DIRECTIONS
Copy everything from the start of the listing down through the line containing "Click Den Ruhezustand", switching "hub card" to "hub tile" and leaving the rest untouched.

## start

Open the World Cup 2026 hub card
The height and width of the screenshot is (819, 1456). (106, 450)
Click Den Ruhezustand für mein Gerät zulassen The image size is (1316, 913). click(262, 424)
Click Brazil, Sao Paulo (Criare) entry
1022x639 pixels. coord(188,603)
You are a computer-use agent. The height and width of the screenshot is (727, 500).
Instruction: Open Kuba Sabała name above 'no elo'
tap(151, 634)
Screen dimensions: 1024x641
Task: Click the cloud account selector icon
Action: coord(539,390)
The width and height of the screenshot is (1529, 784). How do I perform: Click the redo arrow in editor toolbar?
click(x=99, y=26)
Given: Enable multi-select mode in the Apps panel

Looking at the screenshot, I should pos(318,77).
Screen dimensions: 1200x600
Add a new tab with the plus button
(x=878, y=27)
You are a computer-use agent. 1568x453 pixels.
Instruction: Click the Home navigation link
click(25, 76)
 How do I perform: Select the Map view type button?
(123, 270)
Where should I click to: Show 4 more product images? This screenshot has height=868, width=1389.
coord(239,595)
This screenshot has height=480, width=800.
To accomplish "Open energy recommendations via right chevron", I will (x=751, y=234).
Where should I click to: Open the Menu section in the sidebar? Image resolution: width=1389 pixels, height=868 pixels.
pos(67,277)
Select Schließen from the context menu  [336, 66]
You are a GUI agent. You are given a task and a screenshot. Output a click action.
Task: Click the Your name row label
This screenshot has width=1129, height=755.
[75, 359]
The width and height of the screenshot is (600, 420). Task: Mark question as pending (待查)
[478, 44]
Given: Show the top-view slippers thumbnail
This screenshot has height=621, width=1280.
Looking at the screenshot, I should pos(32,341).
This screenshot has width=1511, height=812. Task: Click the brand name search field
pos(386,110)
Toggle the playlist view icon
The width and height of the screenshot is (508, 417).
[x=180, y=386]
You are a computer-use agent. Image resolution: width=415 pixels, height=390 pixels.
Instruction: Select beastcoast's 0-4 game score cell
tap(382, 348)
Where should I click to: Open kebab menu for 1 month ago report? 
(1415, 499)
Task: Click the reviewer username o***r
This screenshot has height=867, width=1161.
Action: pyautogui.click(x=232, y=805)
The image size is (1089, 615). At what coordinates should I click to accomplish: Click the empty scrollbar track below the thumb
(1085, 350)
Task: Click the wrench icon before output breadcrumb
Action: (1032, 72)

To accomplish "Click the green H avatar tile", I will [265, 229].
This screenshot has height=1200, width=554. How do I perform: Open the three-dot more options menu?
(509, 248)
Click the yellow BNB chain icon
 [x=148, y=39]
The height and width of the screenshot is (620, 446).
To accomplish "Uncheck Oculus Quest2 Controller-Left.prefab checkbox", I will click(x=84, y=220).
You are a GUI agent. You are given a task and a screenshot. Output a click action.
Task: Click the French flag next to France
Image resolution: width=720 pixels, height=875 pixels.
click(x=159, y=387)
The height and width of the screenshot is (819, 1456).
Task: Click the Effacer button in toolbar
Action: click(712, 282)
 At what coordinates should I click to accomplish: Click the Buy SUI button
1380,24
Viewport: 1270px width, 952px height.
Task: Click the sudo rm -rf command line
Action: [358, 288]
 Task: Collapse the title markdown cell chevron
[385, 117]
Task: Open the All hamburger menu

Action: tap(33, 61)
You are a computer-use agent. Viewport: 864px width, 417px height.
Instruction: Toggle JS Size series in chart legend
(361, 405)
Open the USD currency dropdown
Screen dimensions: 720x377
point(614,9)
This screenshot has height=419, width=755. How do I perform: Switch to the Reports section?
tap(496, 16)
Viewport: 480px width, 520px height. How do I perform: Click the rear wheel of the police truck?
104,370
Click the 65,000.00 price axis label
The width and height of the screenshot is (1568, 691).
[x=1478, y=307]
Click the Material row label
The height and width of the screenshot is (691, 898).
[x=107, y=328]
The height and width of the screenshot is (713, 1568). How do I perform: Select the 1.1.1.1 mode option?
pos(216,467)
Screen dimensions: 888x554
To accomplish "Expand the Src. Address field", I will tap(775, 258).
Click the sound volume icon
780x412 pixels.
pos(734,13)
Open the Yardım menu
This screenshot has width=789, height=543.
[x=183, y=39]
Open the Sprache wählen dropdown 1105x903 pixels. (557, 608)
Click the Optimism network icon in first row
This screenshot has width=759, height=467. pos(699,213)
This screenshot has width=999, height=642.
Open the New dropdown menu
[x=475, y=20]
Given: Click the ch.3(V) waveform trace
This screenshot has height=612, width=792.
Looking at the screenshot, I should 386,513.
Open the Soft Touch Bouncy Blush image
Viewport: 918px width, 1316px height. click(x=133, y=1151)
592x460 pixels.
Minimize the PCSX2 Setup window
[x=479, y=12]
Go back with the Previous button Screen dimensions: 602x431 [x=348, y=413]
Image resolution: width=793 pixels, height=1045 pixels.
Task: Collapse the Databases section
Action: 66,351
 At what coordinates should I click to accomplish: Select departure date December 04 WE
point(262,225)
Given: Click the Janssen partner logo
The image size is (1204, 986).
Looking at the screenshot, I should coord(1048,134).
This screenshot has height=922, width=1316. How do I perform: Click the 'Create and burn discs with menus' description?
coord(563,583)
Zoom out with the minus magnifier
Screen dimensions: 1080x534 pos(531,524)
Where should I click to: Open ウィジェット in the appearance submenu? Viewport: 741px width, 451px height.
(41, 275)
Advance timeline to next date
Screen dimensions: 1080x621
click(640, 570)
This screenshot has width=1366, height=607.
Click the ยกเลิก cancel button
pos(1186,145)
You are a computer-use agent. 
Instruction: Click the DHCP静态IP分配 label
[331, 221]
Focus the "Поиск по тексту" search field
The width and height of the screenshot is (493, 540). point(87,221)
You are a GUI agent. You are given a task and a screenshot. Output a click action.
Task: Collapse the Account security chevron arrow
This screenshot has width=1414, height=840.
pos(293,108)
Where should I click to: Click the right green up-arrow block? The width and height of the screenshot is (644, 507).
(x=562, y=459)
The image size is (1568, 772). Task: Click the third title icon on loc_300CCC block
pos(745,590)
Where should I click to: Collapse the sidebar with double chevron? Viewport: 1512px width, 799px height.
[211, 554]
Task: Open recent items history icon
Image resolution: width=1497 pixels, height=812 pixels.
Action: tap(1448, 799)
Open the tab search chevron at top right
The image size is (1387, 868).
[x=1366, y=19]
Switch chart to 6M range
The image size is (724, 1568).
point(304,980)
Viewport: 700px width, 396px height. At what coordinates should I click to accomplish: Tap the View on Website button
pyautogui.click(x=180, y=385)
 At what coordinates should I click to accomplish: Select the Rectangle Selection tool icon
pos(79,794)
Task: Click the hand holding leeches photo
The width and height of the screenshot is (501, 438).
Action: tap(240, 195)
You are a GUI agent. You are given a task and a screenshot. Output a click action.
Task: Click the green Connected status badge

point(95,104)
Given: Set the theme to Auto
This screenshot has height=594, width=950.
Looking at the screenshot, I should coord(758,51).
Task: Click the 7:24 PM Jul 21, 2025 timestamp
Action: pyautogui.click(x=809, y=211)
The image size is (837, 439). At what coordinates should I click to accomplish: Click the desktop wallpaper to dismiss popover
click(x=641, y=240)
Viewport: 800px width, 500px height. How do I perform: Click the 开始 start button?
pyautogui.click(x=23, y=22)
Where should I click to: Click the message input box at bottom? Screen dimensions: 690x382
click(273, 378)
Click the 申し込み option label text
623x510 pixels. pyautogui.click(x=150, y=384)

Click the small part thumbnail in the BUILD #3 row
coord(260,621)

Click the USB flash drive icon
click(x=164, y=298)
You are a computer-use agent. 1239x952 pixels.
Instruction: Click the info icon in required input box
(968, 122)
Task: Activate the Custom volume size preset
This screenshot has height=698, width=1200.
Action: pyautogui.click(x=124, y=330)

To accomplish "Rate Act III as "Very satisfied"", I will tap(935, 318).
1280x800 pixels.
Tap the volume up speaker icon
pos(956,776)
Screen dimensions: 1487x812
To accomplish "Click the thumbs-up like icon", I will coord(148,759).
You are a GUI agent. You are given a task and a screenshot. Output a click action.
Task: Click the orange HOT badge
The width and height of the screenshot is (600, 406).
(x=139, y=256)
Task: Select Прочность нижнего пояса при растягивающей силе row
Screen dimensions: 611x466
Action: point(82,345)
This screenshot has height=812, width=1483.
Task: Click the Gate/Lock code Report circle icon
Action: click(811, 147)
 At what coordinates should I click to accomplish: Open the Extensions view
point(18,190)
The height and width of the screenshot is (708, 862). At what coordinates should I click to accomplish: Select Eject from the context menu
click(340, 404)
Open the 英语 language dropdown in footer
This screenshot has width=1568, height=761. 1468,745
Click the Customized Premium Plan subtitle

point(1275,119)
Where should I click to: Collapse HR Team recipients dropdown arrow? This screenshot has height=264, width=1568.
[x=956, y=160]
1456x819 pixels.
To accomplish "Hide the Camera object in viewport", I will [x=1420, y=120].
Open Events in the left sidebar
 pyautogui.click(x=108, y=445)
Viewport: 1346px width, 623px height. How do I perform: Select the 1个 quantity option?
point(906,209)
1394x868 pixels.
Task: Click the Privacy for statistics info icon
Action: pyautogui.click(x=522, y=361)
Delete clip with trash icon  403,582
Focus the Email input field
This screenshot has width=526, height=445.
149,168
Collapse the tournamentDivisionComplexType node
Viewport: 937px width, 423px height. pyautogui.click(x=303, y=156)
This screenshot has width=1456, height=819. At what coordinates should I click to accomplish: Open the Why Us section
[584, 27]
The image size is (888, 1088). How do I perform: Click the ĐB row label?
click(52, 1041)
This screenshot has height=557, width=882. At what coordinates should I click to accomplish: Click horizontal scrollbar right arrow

## end

FINISHED EXERCISE
Open the World Cup 2026 hub tile
The height and width of the screenshot is (819, 1456). (106, 450)
Click Den Ruhezustand für mein Gerät zulassen The image size is (1316, 913). click(262, 424)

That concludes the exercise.